D. from Cornell. His book Brokered Homeland, published by
Cornell University Press, is highly praised for the depth of
its ethnographic
research in two distinctive contexts and languages, linked
by the migration stream of Brazilians of Japanese descent who
seek their
livelihood in Japan. This book is recognized as a major achievement,
and he is uniformly praised by reviewers as a rising star
in anthropology and Japanese studies. He is a dedicated teacher,
particularly good
with mentoring individual students, and he has adopted new
teaching strategies such as community-based learning effectively.
He is highly
valued by his colleagues in the department, in Asian and
Asian American studies, in the College, and in the Five College
community.
Michelle
Stephens, assistant professor of English, received her B.A. in
English from Stony Brook and her master’s
degree and Ph.D. in American studies from Yale. She is a scholar
of great range and insight, “straddling a number of disciplinary
borders (among them literature, history, politics, feminist and
critical theory in general), complicating in original ways received
notions about nation and empire, race and identity.” She’s
given a number of talks and published a number of articles, and
forthcoming is her impressive book Black Empire: The Masculine
Global Imaginary of Caribbean Intellectuals in the United States,
1914 to 1962, from Duke University Press. Outside reviewers are
unequivocal about the strength and importance of her work. She
is also an outstanding teacher, highly sought after, who gets
hyperbolic teaching evaluations, and she’s deeply engaged
in the life of the department, of programs, and of the College.
Ying
Wang, assistant professor of Asian studies, is equally impressive.

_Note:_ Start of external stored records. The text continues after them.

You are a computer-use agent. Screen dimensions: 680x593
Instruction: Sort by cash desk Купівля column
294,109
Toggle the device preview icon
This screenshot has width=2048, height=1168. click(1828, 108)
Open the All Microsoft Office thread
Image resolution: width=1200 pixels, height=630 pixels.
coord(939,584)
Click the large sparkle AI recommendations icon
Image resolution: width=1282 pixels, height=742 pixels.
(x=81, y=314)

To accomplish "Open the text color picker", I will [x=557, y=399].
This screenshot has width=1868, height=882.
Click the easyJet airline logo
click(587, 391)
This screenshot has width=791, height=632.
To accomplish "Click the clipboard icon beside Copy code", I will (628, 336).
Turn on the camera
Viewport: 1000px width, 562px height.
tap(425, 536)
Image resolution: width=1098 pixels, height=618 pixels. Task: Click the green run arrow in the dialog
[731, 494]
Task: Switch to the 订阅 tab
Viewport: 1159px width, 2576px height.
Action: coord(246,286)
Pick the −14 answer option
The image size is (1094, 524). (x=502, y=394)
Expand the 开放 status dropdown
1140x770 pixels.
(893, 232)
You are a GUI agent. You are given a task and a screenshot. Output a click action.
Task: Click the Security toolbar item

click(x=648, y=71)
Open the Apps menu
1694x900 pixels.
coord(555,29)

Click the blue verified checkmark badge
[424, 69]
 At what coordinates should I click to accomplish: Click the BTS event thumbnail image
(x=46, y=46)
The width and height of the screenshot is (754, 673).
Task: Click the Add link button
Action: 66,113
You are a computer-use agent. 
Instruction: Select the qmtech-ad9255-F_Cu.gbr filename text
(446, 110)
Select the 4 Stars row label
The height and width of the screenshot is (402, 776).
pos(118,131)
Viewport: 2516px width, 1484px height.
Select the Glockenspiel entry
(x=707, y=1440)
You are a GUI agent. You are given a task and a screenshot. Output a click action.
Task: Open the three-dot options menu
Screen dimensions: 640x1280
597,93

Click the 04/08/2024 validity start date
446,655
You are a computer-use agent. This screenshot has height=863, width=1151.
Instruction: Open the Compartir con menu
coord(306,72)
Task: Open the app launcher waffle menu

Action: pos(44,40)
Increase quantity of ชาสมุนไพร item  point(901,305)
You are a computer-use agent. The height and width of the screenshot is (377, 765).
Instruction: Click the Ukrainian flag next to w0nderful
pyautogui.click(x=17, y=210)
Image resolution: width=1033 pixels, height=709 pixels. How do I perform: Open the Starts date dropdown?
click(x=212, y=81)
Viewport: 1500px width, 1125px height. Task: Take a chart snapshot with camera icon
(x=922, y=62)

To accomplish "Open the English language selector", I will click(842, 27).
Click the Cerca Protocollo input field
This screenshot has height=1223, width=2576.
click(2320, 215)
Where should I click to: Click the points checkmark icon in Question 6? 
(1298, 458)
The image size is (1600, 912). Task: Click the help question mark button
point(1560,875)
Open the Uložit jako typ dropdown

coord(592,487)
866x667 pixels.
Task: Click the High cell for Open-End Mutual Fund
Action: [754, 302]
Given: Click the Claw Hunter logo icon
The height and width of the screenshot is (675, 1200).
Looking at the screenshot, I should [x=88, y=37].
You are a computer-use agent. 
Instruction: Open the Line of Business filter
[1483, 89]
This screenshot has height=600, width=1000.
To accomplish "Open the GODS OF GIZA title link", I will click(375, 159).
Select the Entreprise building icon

She has a B.A. from Beijing Normal University,
an M.E.D. from
the University of South Carolina, and an M.A. and Ph.D. from
the University of Toronto. She has two distinct fields: Chinese
language and pedagogy and literature of the Ming and Qing
periods, and she is going full speed ahead both with a prolific
publication
and professional activity record. She is very highly praised
by outside reviewers for her scholarly contributions, and
she is an extremely effective teacher as well. Most impressive
is the way that she has single-handedly built up the Chinese
language
program, the retention rates she’s engendered, and how
valued she is by her students. And on the service side there’s
one word to describe her: entrepreneur. She is active on
the Asian studies committee, and busy with a number of
projects, including her recent shepherding of an exchange
program with
Beijing Language University. Clearly, this is just the
beginning of a stronghold of Chinese studies at Mount Holyoke.